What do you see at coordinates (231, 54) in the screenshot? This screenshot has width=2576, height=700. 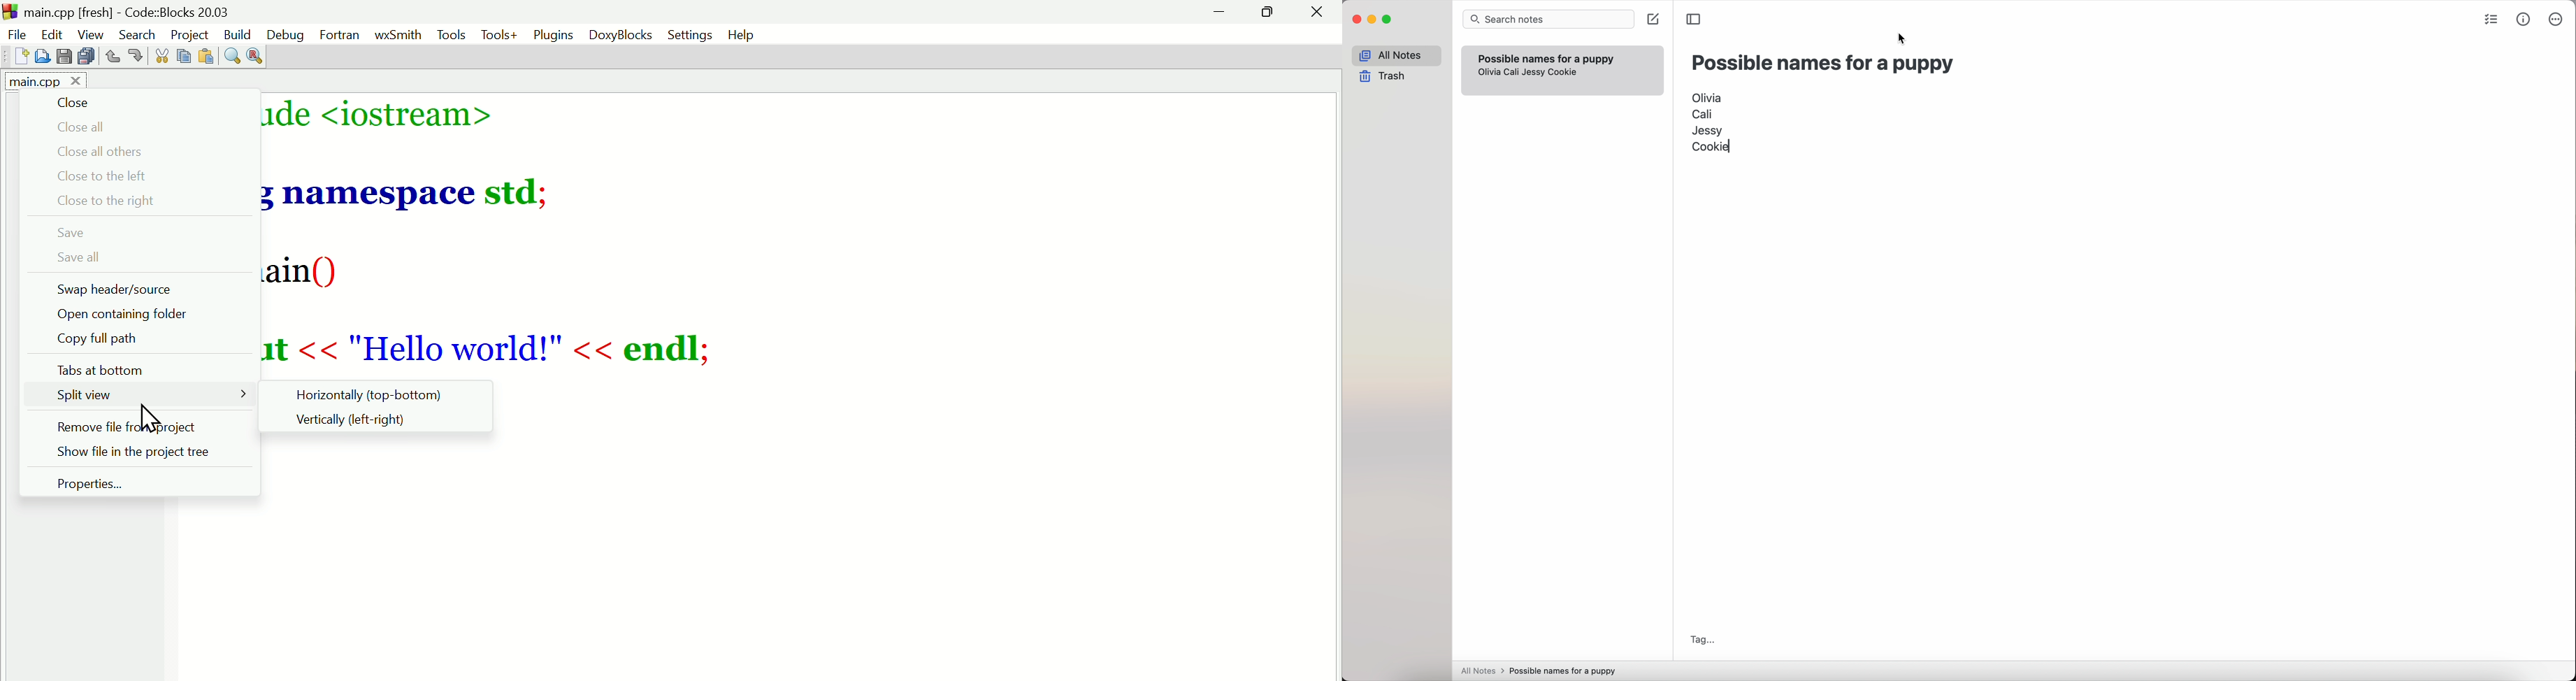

--*--

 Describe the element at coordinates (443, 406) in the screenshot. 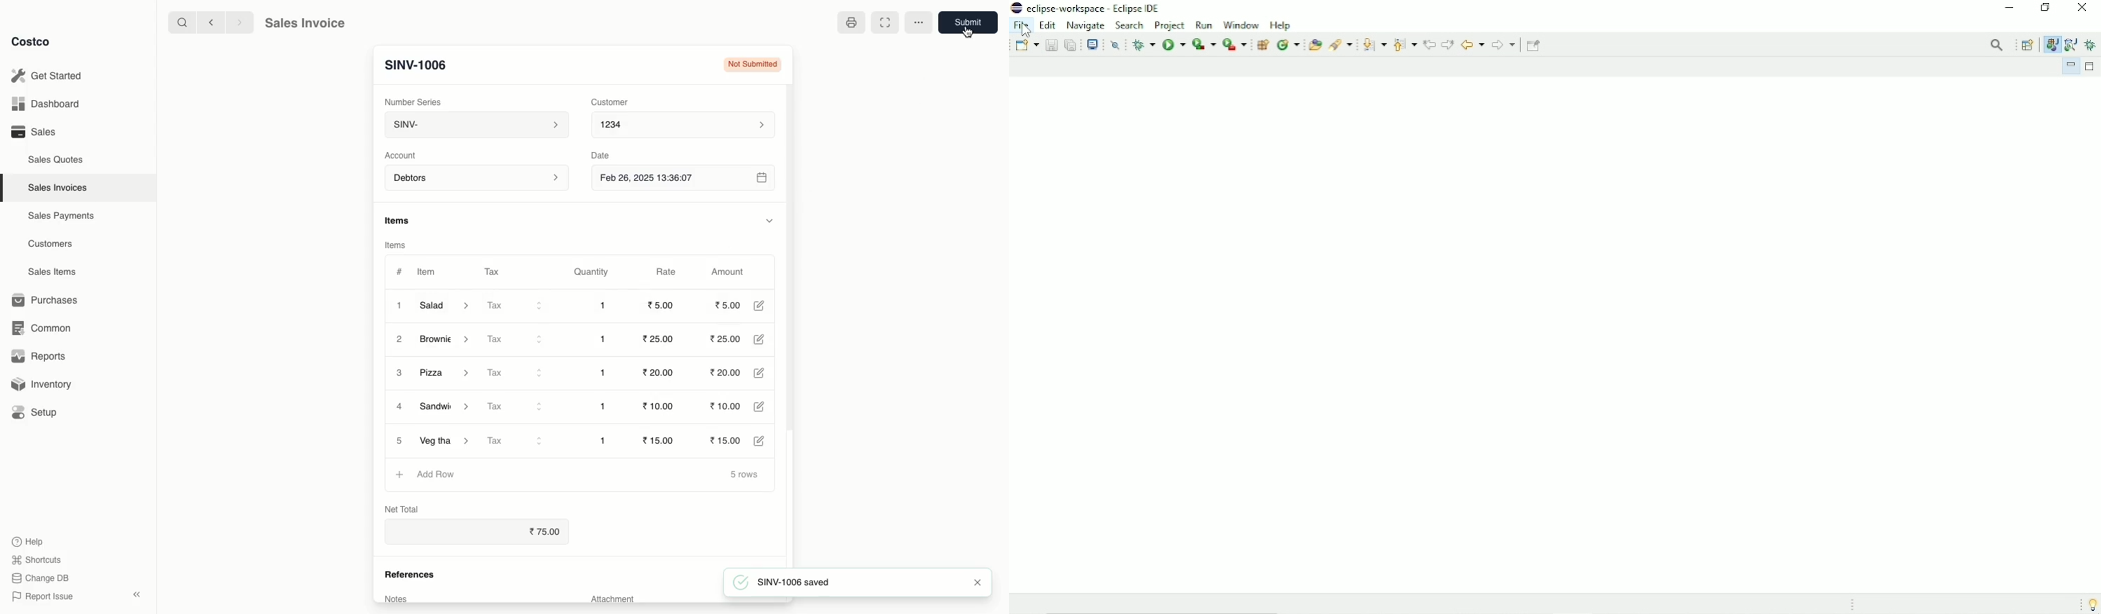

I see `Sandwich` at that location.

--*--

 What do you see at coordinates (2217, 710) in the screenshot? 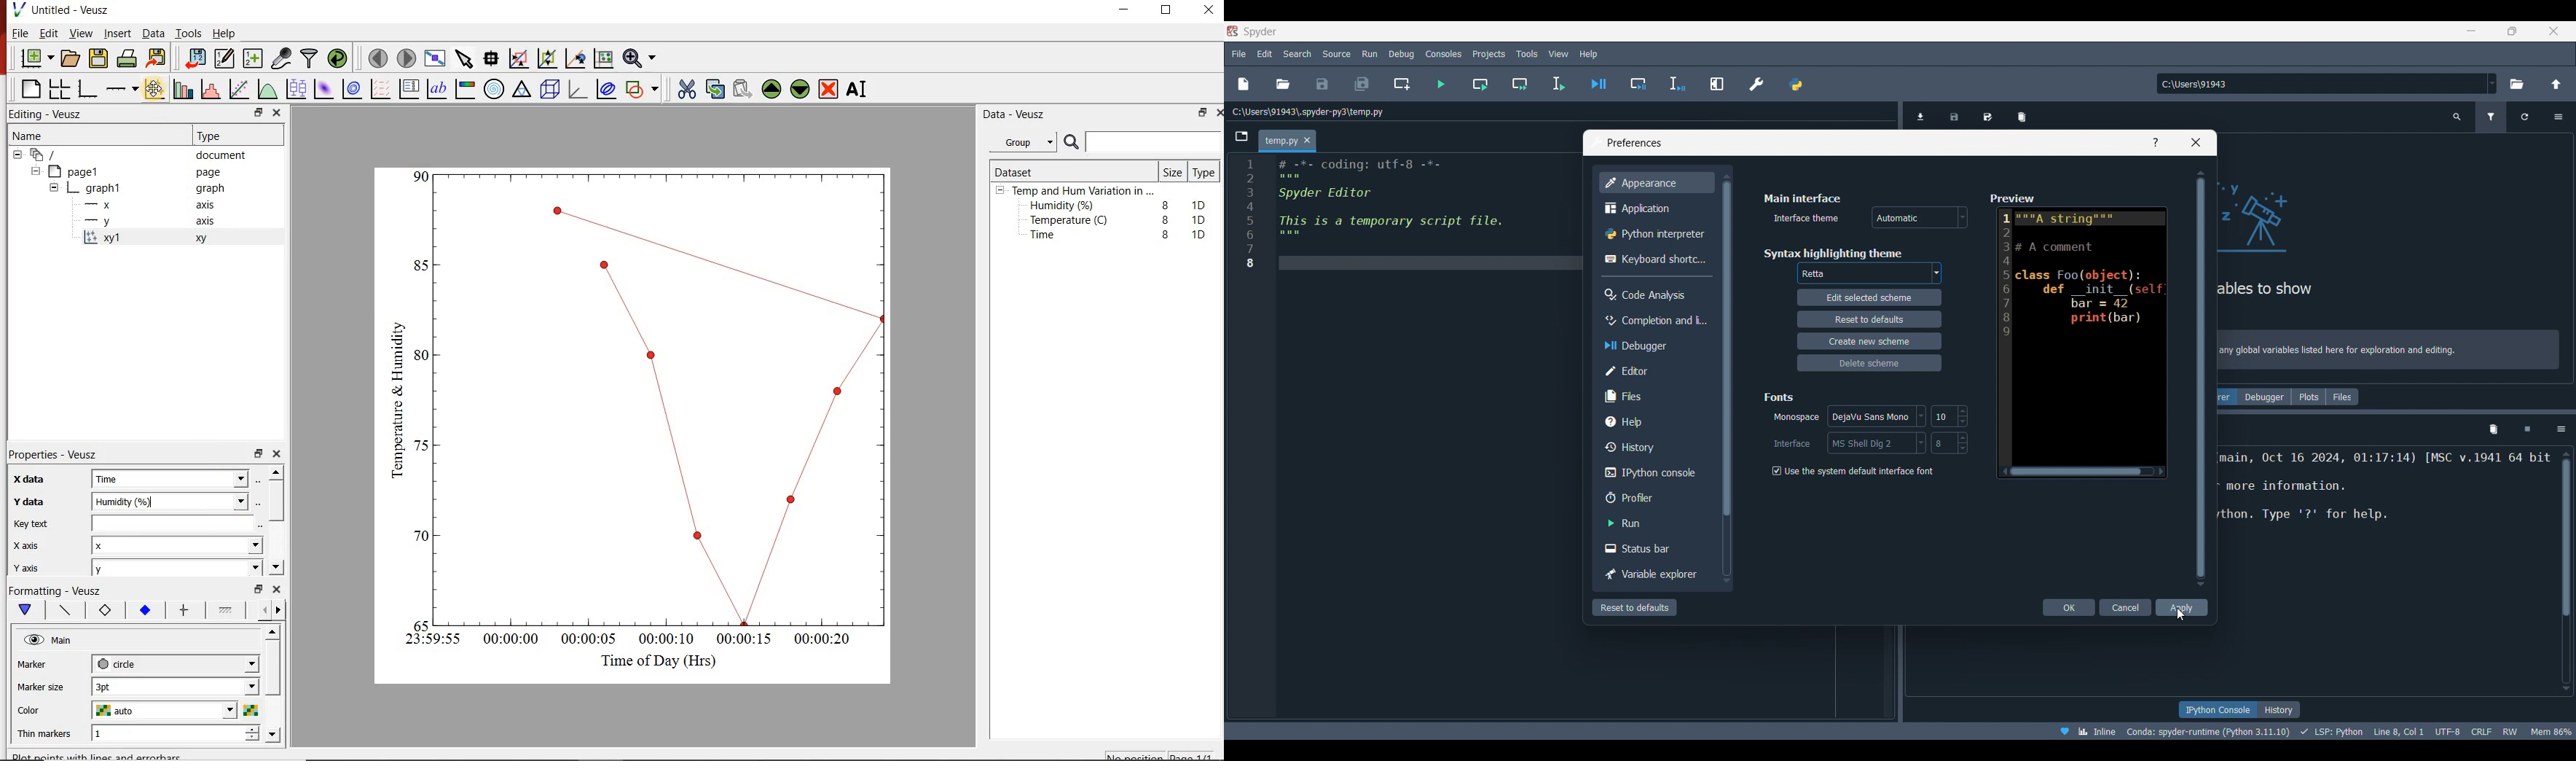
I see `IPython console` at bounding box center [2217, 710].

--*--

- _Task description_
Could you echo, word for word, the part that opens with the line containing "What do you see at coordinates (2217, 710)" and closes with the line containing "center [2217, 710].", both lines included, without the pictures?

- _Answer in full_
 What do you see at coordinates (2217, 710) in the screenshot? 
I see `IPython console` at bounding box center [2217, 710].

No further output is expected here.